▸ **What is needed**
Reproduce the listing below line for line, keeping every character unchanged.

---------------

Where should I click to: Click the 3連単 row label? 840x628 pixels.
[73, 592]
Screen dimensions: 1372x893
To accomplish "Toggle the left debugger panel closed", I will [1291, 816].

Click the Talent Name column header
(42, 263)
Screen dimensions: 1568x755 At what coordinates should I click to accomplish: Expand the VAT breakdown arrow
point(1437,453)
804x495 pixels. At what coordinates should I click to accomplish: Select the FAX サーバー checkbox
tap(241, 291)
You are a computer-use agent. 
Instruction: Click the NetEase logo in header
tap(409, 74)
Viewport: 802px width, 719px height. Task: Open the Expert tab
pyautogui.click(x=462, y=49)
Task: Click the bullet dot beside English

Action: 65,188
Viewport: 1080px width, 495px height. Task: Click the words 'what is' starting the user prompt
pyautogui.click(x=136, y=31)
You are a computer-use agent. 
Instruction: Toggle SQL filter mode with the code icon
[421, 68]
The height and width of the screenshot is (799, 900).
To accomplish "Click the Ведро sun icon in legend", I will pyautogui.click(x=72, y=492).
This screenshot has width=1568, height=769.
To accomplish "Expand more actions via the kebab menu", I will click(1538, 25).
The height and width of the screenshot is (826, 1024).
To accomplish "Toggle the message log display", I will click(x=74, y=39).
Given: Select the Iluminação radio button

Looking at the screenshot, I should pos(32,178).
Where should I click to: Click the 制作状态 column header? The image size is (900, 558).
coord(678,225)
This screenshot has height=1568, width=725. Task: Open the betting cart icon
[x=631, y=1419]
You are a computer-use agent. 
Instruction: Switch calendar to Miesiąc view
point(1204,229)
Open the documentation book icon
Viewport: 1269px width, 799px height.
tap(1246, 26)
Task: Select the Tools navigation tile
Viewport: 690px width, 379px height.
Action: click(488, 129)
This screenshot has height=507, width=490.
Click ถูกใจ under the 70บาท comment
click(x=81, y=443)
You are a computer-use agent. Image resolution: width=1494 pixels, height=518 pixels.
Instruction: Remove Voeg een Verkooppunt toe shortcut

---------------

▸ **Solution**
Where should I click to: Click the 3連単 row label? 840x628 pixels.
[73, 592]
Screen dimensions: 1372x893
To accomplish "Toggle the left debugger panel closed", I will [1291, 816].

Click the Talent Name column header
(42, 263)
Screen dimensions: 1568x755 At what coordinates should I click to accomplish: Expand the VAT breakdown arrow
point(1437,453)
804x495 pixels. At what coordinates should I click to accomplish: Select the FAX サーバー checkbox
tap(241, 291)
You are a computer-use agent. 
Instruction: Click the NetEase logo in header
tap(409, 74)
Viewport: 802px width, 719px height. Task: Open the Expert tab
pyautogui.click(x=462, y=49)
Task: Click the bullet dot beside English

Action: 65,188
Viewport: 1080px width, 495px height. Task: Click the words 'what is' starting the user prompt
pyautogui.click(x=136, y=31)
You are a computer-use agent. 
Instruction: Toggle SQL filter mode with the code icon
[421, 68]
The height and width of the screenshot is (799, 900).
To accomplish "Click the Ведро sun icon in legend", I will pyautogui.click(x=72, y=492).
This screenshot has width=1568, height=769.
To accomplish "Expand more actions via the kebab menu", I will click(1538, 25).
The height and width of the screenshot is (826, 1024).
To accomplish "Toggle the message log display", I will click(x=74, y=39).
Given: Select the Iluminação radio button

Looking at the screenshot, I should pos(32,178).
Where should I click to: Click the 制作状态 column header? The image size is (900, 558).
coord(678,225)
This screenshot has height=1568, width=725. Task: Open the betting cart icon
[x=631, y=1419]
You are a computer-use agent. 
Instruction: Switch calendar to Miesiąc view
point(1204,229)
Open the documentation book icon
Viewport: 1269px width, 799px height.
tap(1246, 26)
Task: Select the Tools navigation tile
Viewport: 690px width, 379px height.
Action: click(488, 129)
This screenshot has height=507, width=490.
Click ถูกใจ under the 70บาท comment
click(x=81, y=443)
You are a computer-use agent. Image resolution: width=1494 pixels, height=518 pixels.
Instruction: Remove Voeg een Verkooppunt toe shortcut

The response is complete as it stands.